Processo 19/21.8TRGMR.S1
I - A expressão “sendo ainda aplicável ao requerimento do assistente o disposto nas als b) e d) do n.º 3 do art. 283.º”, constante da parte final do n.º 2 do art. 287.º do CPP foi aditada pela Lei n.º 59/98, de 25 de agosto, que, todavia, manteve inalterado o respetivo n.º 3; a alteração foi justificada pela necessidade de estabelecer “uma maior exigência do requerimento de abertura de instrução, atendendo nomeadamente ao disposto no art. 303.º quanto à alteração substancial dos factos constantes do requerimento do assistente”.
II - Sendo de notar uma intenção de uma mais rigorosa definição do objeto do processo e da vinculação temática da fase de instrução em função da sua finalidade de comprovação dos fundamentos de não acusação (art. 286.º do CPP), em conformidade com os princípios do acusatório e da imparcialidade do juiz, o art. 287.º n.º 2, passou a impor ao assistente, como ao Ministério Público na acusação, o dever de, no requerimento de instrução, proceder à “narração, ainda que sintética, dos factos que fundamentam a aplicação ao arguido de uma pena ou de uma medida de segurança, incluindo, se possível, o lugar, o tempo e a motivação da sua prática, o grau de participação que o agente neles teve e quaisquer circunstâncias relevantes para a determinação da sanção que lhe deve ser aplicada” [al. b) do n.º 3 do art. 283.º do CPP] e de “indicação das disposições legais aplicáveis” [al. d) do mesmo preceito].
III - O requerimento do assistente de abertura de instrução funciona como uma acusação, em sentido material, que, em caso de pronúncia, no final da instrução, de forma imutável, sem prejuízo do regime de alteração dos factos (art. 303.º do CPP), define, no seu conteúdo e limites, o objeto do processo para julgamento (arts. 308.º, 309.º e 339.º, n.º 4, do CPP), isto é, os factos concretos que constituem os elementos do tipo de crime, o grau de participação do arguido nesses factos e os elementos relativos à culpa, de modo a que o tribunal de julgamento decida sobre a culpabilidade e, nessa base, sobre a determinação da sanção aplicável (arts. 368.º e 369.º do CPP).
IV - A precisão, clareza e rigor da narração dos factos e das suas concretas circunstâncias, que constituem o objeto da prova e definem o poder de cognição do tribunal, são essenciais para assegurar a plenitude das garantias de defesa e ao efetivo exercício do contraditório constitucionalmente assegurado (arts. 311.º-A, 311.º-B e 340.º e ss. do CPP e 32.º, n.os 1 e 5 da CRP).

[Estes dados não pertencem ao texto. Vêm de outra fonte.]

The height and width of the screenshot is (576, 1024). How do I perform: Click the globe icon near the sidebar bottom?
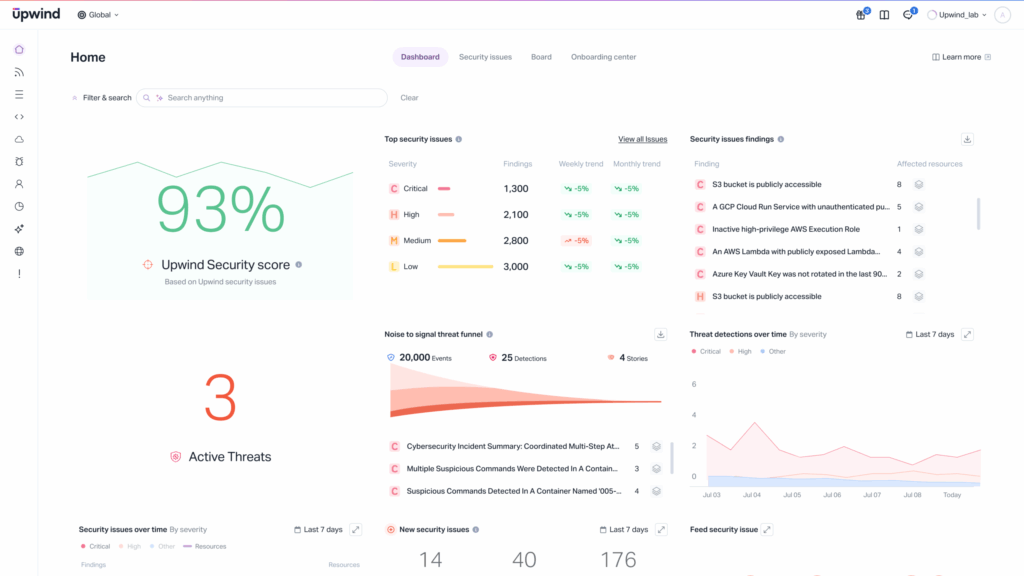[19, 251]
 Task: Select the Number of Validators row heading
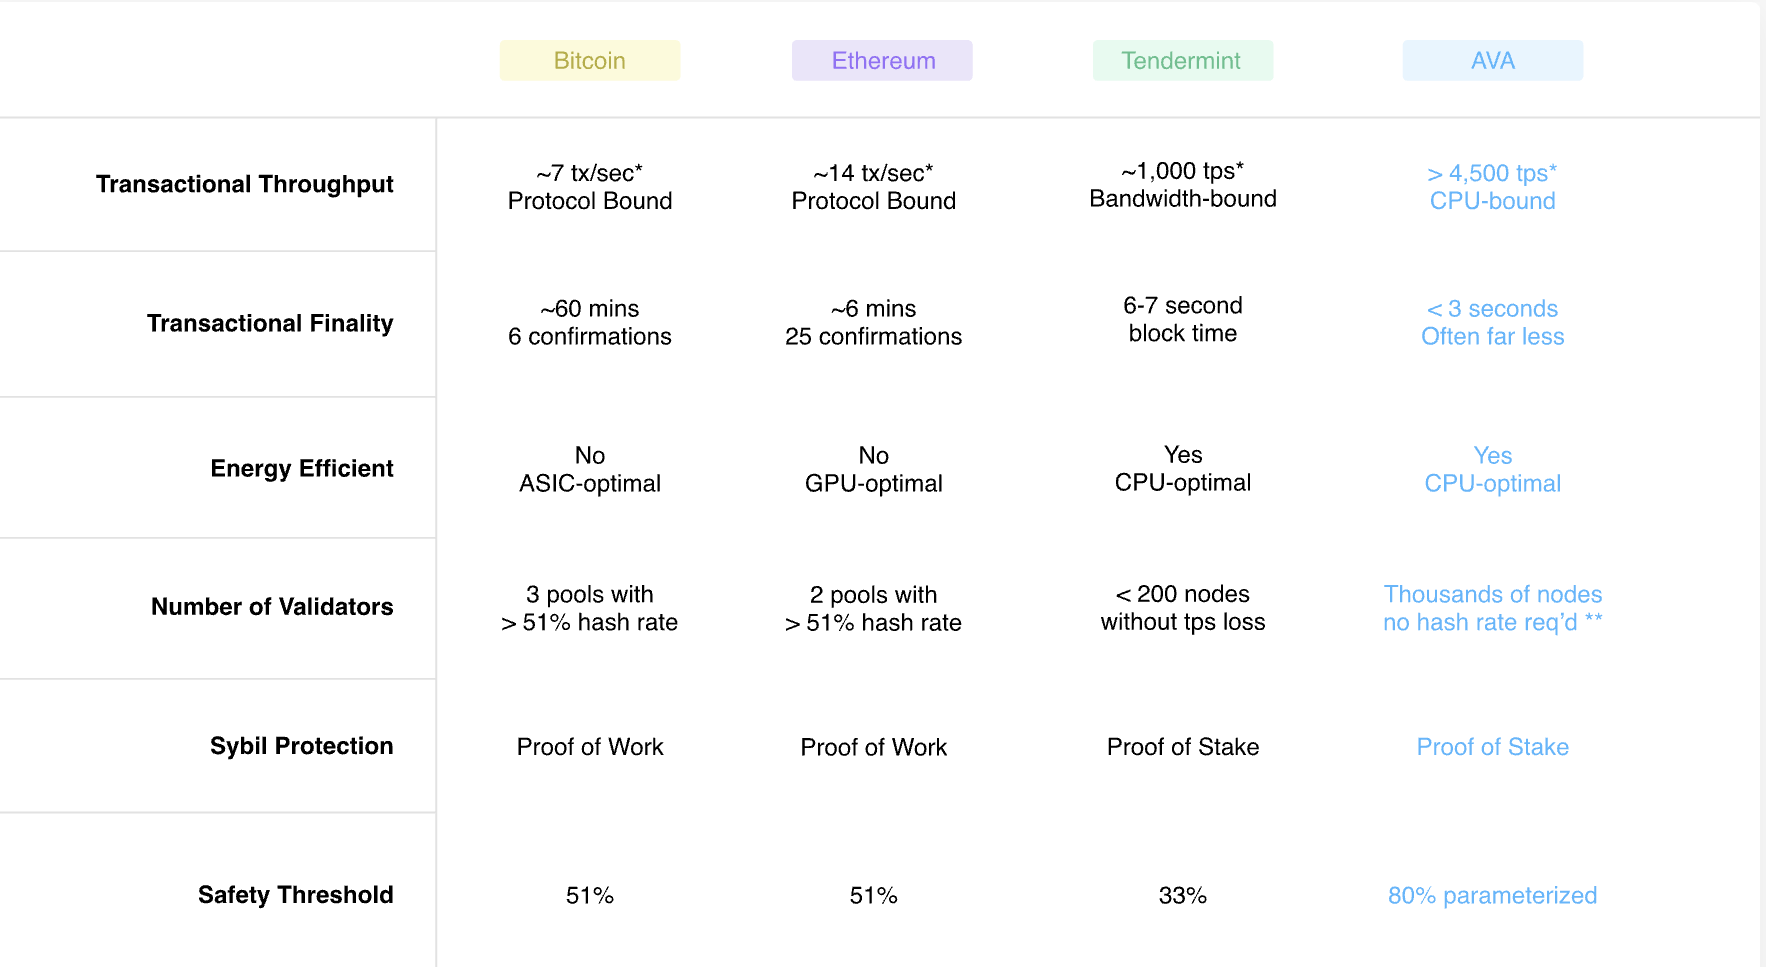[272, 606]
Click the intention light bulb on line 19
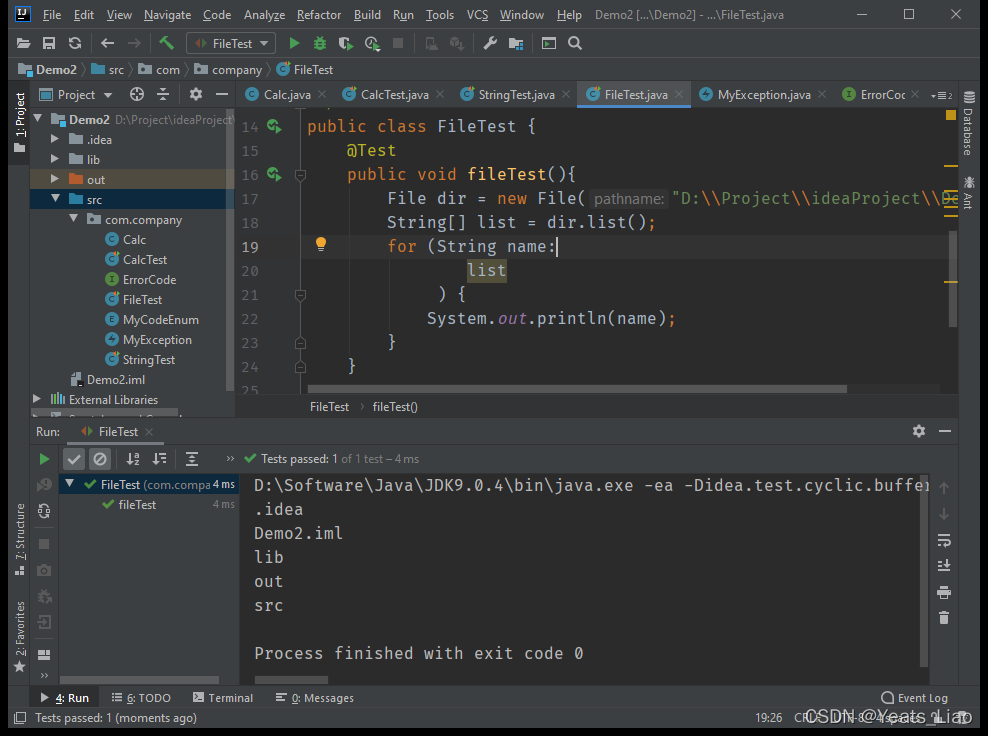 (321, 244)
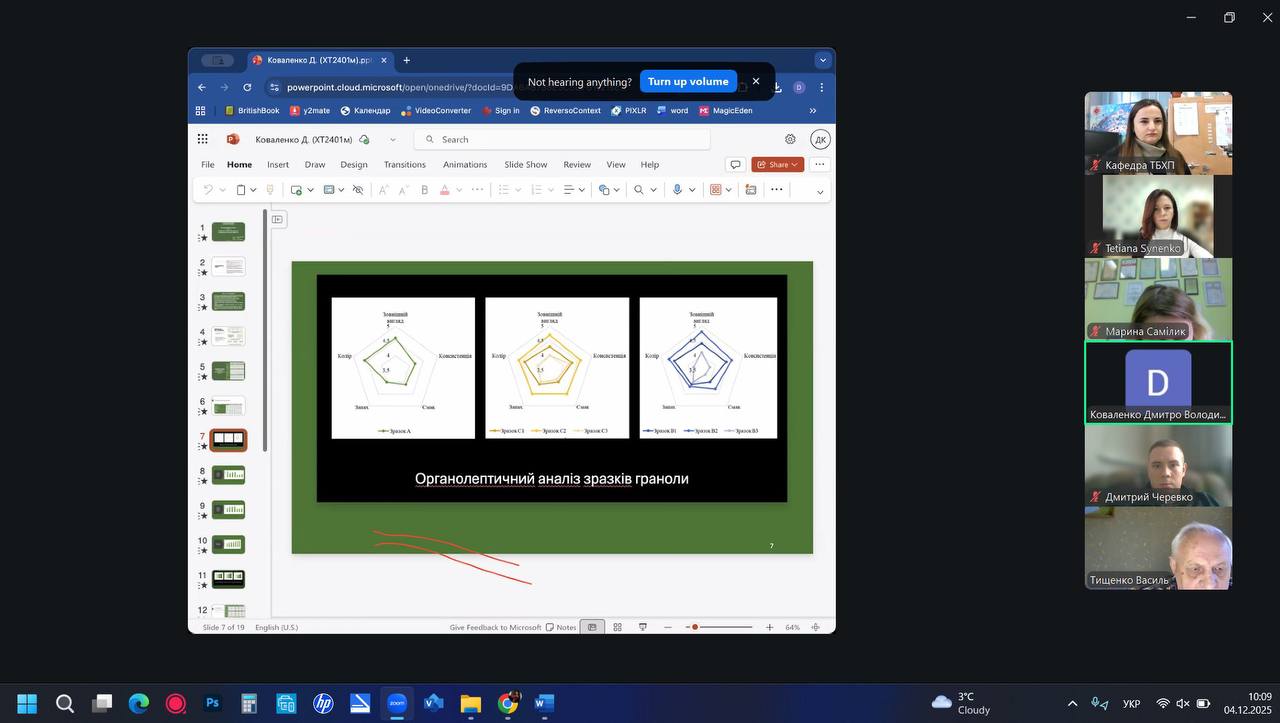Toggle Normal view button in status bar
Image resolution: width=1280 pixels, height=723 pixels.
point(592,627)
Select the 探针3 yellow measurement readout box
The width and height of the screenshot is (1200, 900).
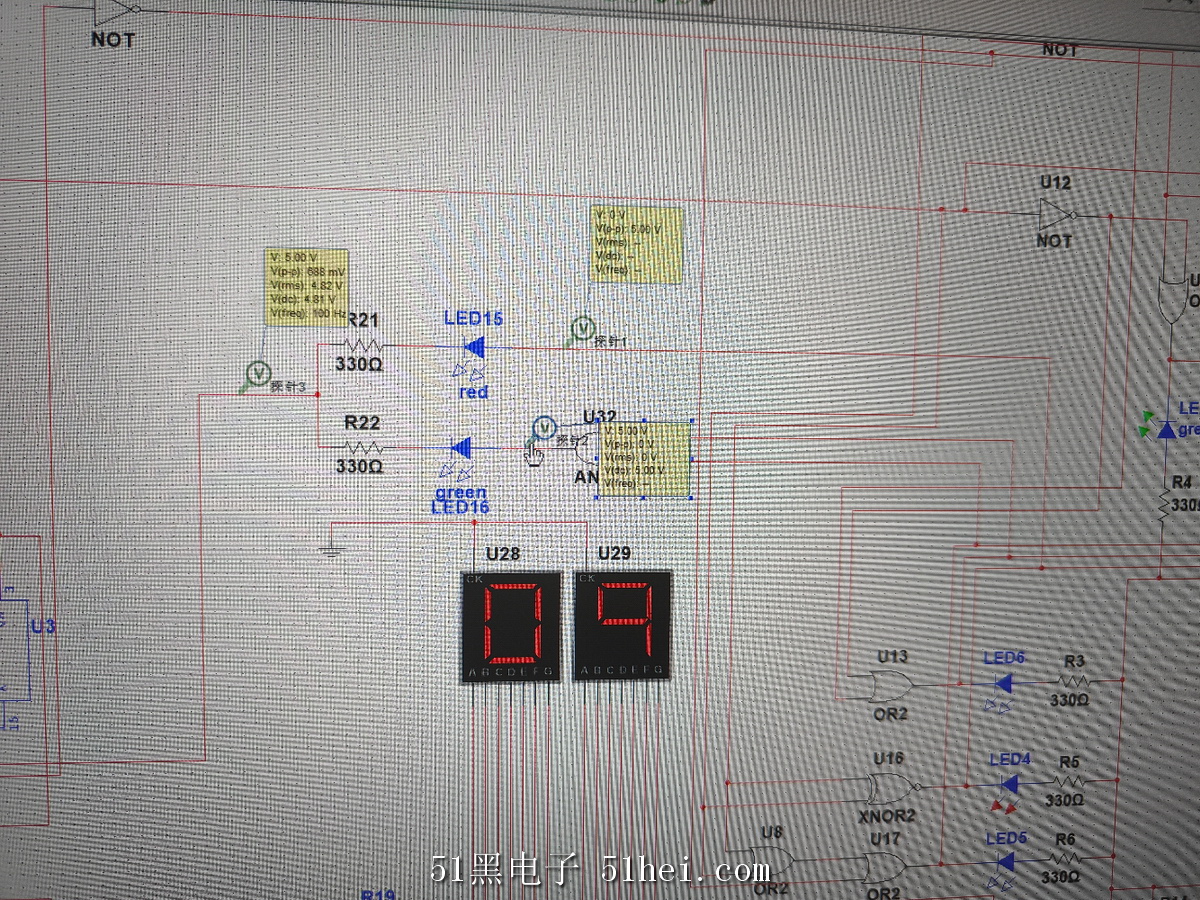(306, 287)
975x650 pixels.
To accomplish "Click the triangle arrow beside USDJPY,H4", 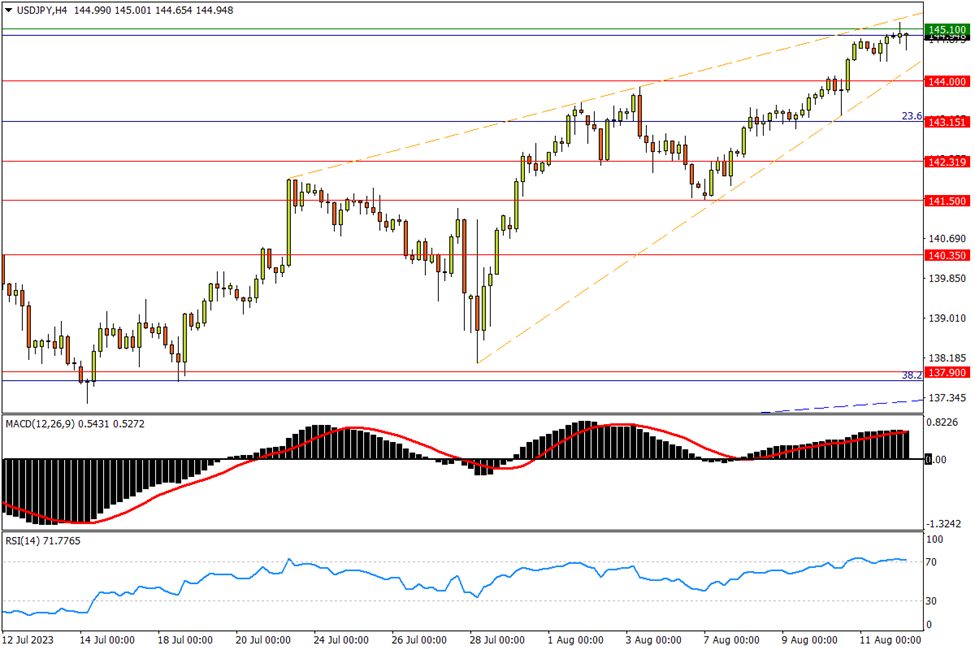I will click(9, 9).
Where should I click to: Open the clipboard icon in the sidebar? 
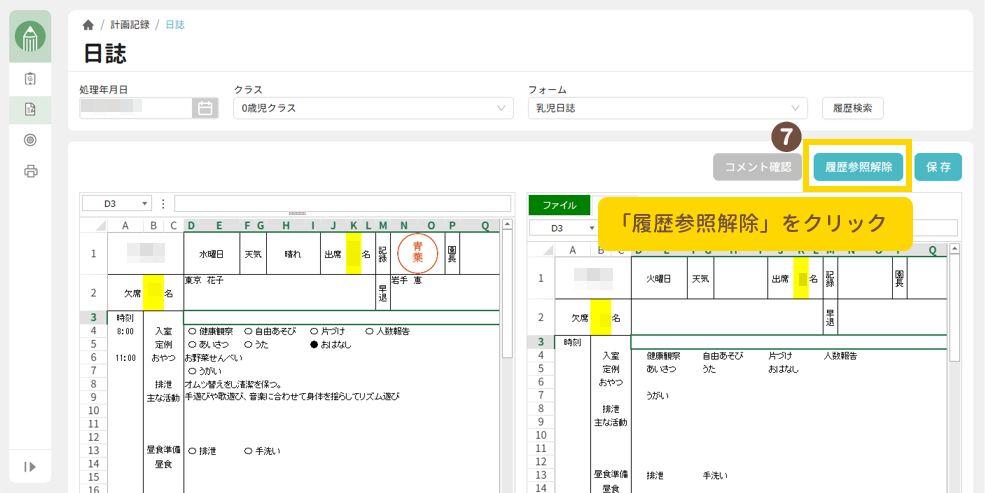[31, 79]
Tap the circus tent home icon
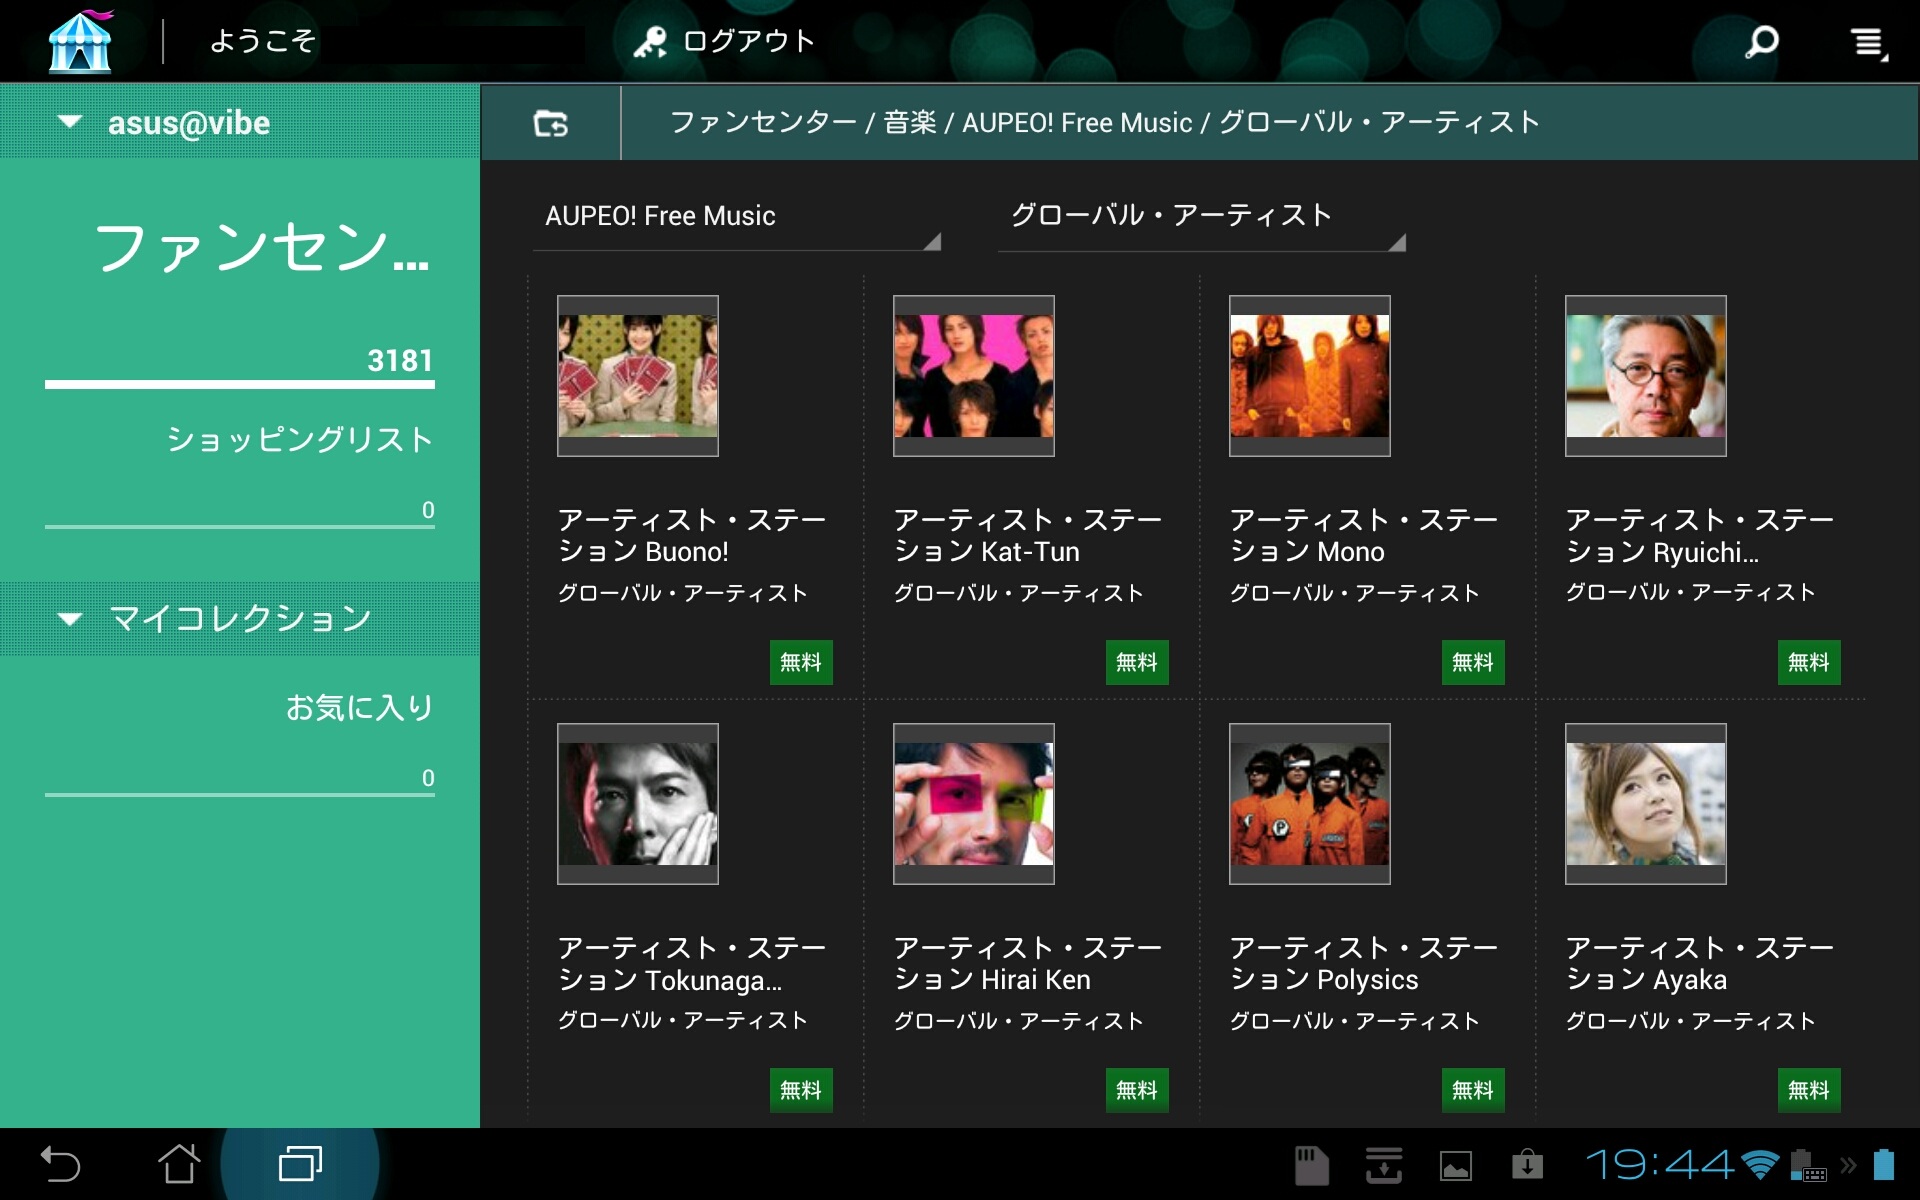The height and width of the screenshot is (1200, 1920). point(80,42)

V - Visto na sua autossuficiência, o requerimento, fazendo referência a um incidente de entrega de uma criança, no âmbito de um processo a correr termos no Tribunal de Família e Menores, contém um misto de referências factuais, insuficientes para se poder apreender, de forma clara, precisa e rigorosa, os factos que, devidamente contextualizados, relevam e preenchem os elementos objetivos e subjetivos dos tipos de crime que menciona, e de considerações sobre as razões de discordância e sobre diligências de prova que considera deverem ser efetuadas e não foram. E, quanto às normas aplicáveis, não se mostra compreensível.
VI - É entendimento dominante o de que o requerimento do assistente para abertura de instrução que não “narra” os factos deve ser rejeitado por “inadmissibilidade legal”. Para chegar a esta solução, a jurisprudência segue vias diversas, fazendo apelo a “nulidade de conhecimento oficioso”, a “nulidade por falta de objeto”, a “inexistência”, a “falta de objeto de instrução”, à “equiparação” do requerimento à acusação manifestamente infundada, ao “não cumprimento da função processual para que está vocacionado”, à “inadmissão por ilegalidade”.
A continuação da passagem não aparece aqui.